The app uses our “drop-off/pick-up” functionality --- patients receive an email containing a URL and “pickup code;” these together with an extra challenge question are used to collect the information in a HealthVault record. Individual items (medications, etc.) in the CCD are extracted to help the user construct a complete and up-to-date health record that they can share with other providers or family members, and/or use with any of the hundreds of web and mobile applications built on top of HealthVault. Sweet!

I was pretty impressed with the SMART development experience … getting started was simple, and while I wouldn’t have chosen RDF/SPARQL, that was just mechanics. Having the object model just “there” on my pages was pretty incredibly awesome. I even hosted my app up in Azure without a hitch.

If you’d like to try the app for yourself, just create an account on the SMART Sandbox EMR, click the “Manage Apps” button at the bottom left, add the “HealthVault SMART Patient” app and you’re off to the races. Note that of course this app is running against the HealthVault partner test environment and should NOT be used with real patient data. It also only includes medication data at the moment and isn’t running on HTTPS … things I’ll fix over time but aren’t super-relevant to the demonstration anyways.

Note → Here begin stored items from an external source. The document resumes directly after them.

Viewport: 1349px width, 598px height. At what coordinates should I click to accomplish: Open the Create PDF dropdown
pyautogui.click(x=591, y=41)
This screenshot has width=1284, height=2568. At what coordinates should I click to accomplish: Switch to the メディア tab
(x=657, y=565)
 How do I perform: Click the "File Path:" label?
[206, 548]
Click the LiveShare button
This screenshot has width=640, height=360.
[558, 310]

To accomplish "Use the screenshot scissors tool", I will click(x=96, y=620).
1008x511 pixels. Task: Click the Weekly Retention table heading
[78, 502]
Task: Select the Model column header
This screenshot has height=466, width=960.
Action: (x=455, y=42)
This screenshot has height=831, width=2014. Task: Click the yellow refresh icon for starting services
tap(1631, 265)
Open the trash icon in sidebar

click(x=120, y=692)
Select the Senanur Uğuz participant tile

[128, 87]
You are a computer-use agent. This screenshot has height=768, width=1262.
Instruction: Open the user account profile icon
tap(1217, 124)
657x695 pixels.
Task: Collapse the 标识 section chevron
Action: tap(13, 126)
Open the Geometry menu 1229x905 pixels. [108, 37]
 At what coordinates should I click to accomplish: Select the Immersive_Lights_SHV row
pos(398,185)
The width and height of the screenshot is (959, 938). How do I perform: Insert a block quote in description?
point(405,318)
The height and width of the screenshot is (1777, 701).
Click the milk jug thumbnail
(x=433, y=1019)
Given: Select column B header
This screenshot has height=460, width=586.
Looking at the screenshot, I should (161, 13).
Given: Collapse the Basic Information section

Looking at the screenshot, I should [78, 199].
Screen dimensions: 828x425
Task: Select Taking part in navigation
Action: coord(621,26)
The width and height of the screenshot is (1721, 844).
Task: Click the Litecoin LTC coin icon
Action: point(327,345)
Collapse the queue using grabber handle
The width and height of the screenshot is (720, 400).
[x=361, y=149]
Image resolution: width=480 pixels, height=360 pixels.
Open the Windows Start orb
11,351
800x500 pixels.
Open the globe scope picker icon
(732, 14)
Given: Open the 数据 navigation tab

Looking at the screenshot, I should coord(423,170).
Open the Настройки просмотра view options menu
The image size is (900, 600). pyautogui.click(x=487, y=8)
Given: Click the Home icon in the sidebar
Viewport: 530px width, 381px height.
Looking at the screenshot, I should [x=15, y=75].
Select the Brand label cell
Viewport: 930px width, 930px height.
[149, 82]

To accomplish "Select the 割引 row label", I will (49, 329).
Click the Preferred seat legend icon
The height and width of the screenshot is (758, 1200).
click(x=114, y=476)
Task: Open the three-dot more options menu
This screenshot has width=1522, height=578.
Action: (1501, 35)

If your EMR is running a SMART container and you’d like to use the app in production with real folks in support of patient engagement and meaningful use, just drop me a note using the contact form on this page (I’m looking at you Children’s) … would love to discuss it.

Congrats to the SMART team --- you’ve done some great work, and it was fun to reconnect in Boston. Looking forward to continued progress over the upcoming months!

Comments

  • Anonymous
    September 18, 2012
    Thanks for sharing this Sean. We are evaluating HealthVault to meet our meaningful use requirements and were really impressed by the simplicity of the drop-off/pick-up model. As you know stage 2 requires the providers to track the percentage of patients that actually downloaded the information. Does the drop-off/pick-up provide any way for the provider application to do that? If not, is there any plan to add that? Without that it really wouldn't help meet stage 2.

  • Anonymous
    September 18, 2012
    Steve --- thanks for the note! We do have an option for partners to receive quarterly reports that detail how many packages were actually "picked-up" to support the activation metric. Happy to discuss further if useful! ---S

  • Anonymous
    September 29, 2012
    Sean, Would this be the PHR equivalent to an ABBI application? Seems from your description this App could be a Patient bridge between an EHR offering an ABBI interface and your HealthVault PHR where you (patient) store the results. How do you  see SMART and ABBI relating? John

  • Anonymous
    September 30, 2012
    Hey John! I hadn't really thought about the connection with ABBI, but they could work together really well. As in --- a SMART app could easy (a) manage the 'setup' of an ABBI request, i.e., the association with a target address; and (b) run a background process that sends off CCDs (or whatever) when appropriate. The only trick would be --- the version of the SMART API I currently have been working with doesn't have an efficient way to trigger on updates in teh EHR ... but pretty much every API has to face that eventually so I bet we can get Josh to look at it. Great idea --- and maybe the right way to think about an ABBI reference implementation. Would be SUPER-cool to have a reasonable path to put "ABBI compliance" into an EHR without one-off work beyond the SMART container baseline. I'll share this with the SMART team too and add you to the thread ... sweet! ---S

  • Anonymous
    October 23, 2012
    Does the app use the physician-identifying information directly from the EHRs or do you license physician information from a directory? Awesome app!

  • Anonymous
    October 26, 2012
    Roman --- thanks for the note! A cool thing about the SMART API is that the context of the physician and patient is available to the app directly from the EHR ... so no new directories or such required. It's really a great model.